Mice in the running group showed significantly enhanced motor skill learning on both the rotarod and balance beam tests compared to controls. This enhanced learning was temporally correlated with a significant switch in neurotransmitter expression within the cPPN: a reduction in ChAT-expressing (cholinergic) neurons and a corresponding increase in GAD1-expressing (GABAergic) neurons. Double immunostaining and RNAscope revealed that this switch occurred within the same neuronal population. Viral vector experiments confirmed the causal role of this neurotransmitter switch in mediating the beneficial effects of running on motor skill learning. Overexpression of ChAT, preventing the loss of cholinergic neurotransmission, and knockdown of GAD1, blocking the increase in GABAergic neurotransmission, both abolished the improvement in motor skill learning. Anterograde and retrograde tracing studies demonstrated that the switching cPPN neurons projected to the substantia nigra (SN), ventral tegmental area (VTA), and ventrolateral-ventromedial nuclei of the thalamus (VL-VM), brain regions known to be involved in motor control. Further analysis revealed a reduction in ChAT transcripts in the cPPN neurons projecting to these targets in the running group. Analysis of presynaptic terminals in the SN also showed an increase in vesicular GABA transporter (VGAT) and a decrease in vesicular acetylcholine transporter (VAChT) in the running group, indicating that the neurotransmitter switch extended to the axon terminals.

The study's findings provide compelling evidence that neurotransmitter switching in the cPPN is a critical mechanism underlying the beneficial effects of sustained running on motor skill learning. The temporal correlation between the neurotransmitter switch and improved motor performance, coupled with the results from the viral vector experiments, strongly supports a causal relationship. The projection of switching cPPN neurons to key motor control areas (SN, VTA, and VL-VM) suggests a potential mechanism for how this switch influences motor learning – potentially altering synaptic transmission within these circuits and optimizing motor control. The results suggest a rewiring of motor circuitry where the change from excitatory (cholinergic) to inhibitory (GABAergic) input could enable finer control of motor function.

This study demonstrates that sustained running enhances motor skill learning in adult mice via a neurotransmitter switch in the cPPN from ACh to GABA. Both the loss of ChAT and gain of GAD1 are necessary for this effect. The identified projection targets of these neurons suggest specific circuit mechanisms for the behavioral benefits.

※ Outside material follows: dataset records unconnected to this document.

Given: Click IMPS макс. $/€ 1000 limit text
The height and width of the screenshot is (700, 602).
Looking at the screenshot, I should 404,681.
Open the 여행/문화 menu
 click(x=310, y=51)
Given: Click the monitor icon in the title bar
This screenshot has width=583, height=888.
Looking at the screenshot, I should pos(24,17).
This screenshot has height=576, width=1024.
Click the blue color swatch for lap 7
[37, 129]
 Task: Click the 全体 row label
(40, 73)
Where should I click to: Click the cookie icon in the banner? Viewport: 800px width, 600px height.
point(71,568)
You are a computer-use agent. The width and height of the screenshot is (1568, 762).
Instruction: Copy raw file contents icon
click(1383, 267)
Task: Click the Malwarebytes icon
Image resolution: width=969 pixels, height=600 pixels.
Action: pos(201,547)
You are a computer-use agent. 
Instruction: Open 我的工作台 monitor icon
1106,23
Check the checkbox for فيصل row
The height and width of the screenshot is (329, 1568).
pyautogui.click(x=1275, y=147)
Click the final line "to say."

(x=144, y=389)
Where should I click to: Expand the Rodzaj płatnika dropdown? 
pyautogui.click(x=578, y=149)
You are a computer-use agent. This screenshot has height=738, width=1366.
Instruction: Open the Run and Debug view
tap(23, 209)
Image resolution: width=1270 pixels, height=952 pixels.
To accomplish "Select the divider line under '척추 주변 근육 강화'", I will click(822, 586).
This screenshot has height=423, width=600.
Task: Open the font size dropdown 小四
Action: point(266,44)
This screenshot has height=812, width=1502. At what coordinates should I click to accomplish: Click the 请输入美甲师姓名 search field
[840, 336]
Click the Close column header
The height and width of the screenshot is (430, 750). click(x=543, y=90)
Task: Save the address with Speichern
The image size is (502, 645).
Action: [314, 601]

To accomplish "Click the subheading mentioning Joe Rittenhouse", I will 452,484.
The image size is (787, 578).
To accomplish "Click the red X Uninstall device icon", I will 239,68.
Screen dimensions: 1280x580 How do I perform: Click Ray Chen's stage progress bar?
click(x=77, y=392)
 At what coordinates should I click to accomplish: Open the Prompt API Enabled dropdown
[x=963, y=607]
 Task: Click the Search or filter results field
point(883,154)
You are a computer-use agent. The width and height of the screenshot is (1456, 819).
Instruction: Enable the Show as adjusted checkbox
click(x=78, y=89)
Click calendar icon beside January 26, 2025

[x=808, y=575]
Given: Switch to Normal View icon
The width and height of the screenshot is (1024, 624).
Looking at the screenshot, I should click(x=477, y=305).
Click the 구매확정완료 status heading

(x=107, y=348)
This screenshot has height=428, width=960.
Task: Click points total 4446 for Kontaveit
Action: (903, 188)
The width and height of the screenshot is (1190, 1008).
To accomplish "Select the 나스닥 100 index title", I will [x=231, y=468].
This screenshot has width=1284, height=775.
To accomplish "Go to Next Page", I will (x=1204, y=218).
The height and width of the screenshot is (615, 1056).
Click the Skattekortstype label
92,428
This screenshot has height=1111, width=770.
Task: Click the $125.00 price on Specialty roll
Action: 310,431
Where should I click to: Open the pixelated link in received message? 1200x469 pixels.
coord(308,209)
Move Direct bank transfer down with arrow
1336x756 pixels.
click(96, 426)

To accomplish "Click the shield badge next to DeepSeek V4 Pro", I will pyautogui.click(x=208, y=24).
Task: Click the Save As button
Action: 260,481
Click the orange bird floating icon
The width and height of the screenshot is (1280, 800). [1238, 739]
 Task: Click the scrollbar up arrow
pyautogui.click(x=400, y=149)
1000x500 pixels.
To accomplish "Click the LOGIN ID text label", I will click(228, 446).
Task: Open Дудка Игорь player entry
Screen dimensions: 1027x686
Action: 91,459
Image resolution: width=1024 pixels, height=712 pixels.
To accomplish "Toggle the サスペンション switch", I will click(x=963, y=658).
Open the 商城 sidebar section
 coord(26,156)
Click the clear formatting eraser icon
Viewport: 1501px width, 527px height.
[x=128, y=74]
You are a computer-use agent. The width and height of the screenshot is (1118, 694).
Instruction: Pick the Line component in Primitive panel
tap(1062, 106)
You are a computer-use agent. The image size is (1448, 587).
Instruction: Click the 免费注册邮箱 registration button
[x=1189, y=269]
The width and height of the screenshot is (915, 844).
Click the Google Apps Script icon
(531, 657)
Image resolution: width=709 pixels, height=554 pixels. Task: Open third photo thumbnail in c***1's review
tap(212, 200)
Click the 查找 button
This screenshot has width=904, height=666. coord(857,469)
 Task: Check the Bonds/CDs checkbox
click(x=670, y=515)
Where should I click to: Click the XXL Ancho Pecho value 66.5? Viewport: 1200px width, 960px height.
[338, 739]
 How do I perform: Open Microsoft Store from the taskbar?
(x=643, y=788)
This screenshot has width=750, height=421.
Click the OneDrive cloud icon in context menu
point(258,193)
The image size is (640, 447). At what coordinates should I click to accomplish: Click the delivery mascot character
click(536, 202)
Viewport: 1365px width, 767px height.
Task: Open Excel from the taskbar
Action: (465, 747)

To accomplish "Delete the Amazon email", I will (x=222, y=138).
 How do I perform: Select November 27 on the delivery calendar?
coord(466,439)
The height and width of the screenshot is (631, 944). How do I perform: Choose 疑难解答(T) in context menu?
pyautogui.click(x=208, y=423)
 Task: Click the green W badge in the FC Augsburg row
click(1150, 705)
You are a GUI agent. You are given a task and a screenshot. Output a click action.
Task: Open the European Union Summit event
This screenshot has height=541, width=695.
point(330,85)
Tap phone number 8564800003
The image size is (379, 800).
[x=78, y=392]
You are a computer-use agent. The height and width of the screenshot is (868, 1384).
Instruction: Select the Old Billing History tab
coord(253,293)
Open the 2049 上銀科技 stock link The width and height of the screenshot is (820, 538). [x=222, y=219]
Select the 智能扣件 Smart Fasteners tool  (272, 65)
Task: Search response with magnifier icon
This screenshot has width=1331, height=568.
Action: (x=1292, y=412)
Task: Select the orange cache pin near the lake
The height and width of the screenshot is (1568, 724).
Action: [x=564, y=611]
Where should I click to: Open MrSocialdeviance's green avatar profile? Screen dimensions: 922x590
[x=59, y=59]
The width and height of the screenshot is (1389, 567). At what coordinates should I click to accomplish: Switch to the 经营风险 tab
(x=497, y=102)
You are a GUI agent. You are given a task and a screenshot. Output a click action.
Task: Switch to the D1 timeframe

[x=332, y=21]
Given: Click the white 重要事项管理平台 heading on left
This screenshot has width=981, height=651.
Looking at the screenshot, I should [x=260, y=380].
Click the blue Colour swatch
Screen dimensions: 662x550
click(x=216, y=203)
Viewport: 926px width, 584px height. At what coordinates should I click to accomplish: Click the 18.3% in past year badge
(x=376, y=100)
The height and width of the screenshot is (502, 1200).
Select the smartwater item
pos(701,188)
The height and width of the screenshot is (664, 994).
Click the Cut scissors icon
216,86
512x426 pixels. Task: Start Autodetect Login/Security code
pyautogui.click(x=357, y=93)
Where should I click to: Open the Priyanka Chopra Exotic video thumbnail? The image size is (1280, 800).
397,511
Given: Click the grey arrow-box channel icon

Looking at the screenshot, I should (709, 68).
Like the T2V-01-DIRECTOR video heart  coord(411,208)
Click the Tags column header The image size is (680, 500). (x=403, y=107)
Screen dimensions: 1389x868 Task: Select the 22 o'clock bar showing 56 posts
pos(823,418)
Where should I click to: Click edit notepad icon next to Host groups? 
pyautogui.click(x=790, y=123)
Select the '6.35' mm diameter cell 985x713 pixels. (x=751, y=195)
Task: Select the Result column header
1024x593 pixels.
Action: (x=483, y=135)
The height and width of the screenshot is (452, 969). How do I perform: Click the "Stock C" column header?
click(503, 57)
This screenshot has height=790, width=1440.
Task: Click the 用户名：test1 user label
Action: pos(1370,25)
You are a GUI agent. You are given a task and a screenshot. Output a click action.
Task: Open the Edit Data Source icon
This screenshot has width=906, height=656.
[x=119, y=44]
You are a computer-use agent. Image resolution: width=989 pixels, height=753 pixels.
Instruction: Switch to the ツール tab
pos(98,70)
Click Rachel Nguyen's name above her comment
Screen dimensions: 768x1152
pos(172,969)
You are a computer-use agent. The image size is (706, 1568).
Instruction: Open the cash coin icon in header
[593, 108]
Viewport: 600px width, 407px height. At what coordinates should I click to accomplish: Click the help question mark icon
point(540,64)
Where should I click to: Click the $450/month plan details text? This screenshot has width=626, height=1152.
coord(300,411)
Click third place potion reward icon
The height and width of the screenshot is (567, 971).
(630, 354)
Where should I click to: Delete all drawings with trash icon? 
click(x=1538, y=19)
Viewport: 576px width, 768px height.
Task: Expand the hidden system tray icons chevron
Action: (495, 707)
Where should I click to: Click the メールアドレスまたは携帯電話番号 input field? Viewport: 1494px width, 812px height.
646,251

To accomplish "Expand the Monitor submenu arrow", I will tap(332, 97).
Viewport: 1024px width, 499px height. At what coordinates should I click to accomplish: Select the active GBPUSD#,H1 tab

Future research could explore the underlying molecular mechanisms of this switch, including the role of transcription factors and microRNAs. Investigating the translational potential of this finding for treating motor disorders through exercise interventions or pharmacological manipulations targeting neurotransmitter switching in the cPPN warrants further investigation.

The study was conducted exclusively in mice, limiting the generalizability to humans. While the viral vector experiments provide strong evidence for causality, the long-term effects of these manipulations were not fully explored. The study focused on a specific type of exercise (wheel running); it is unclear if other forms of exercise would elicit similar neurotransmitter switching. Finally, the study primarily investigated the cPPN; the potential contribution of other brain regions to exercise-induced motor skill improvement might be investigated in future studies.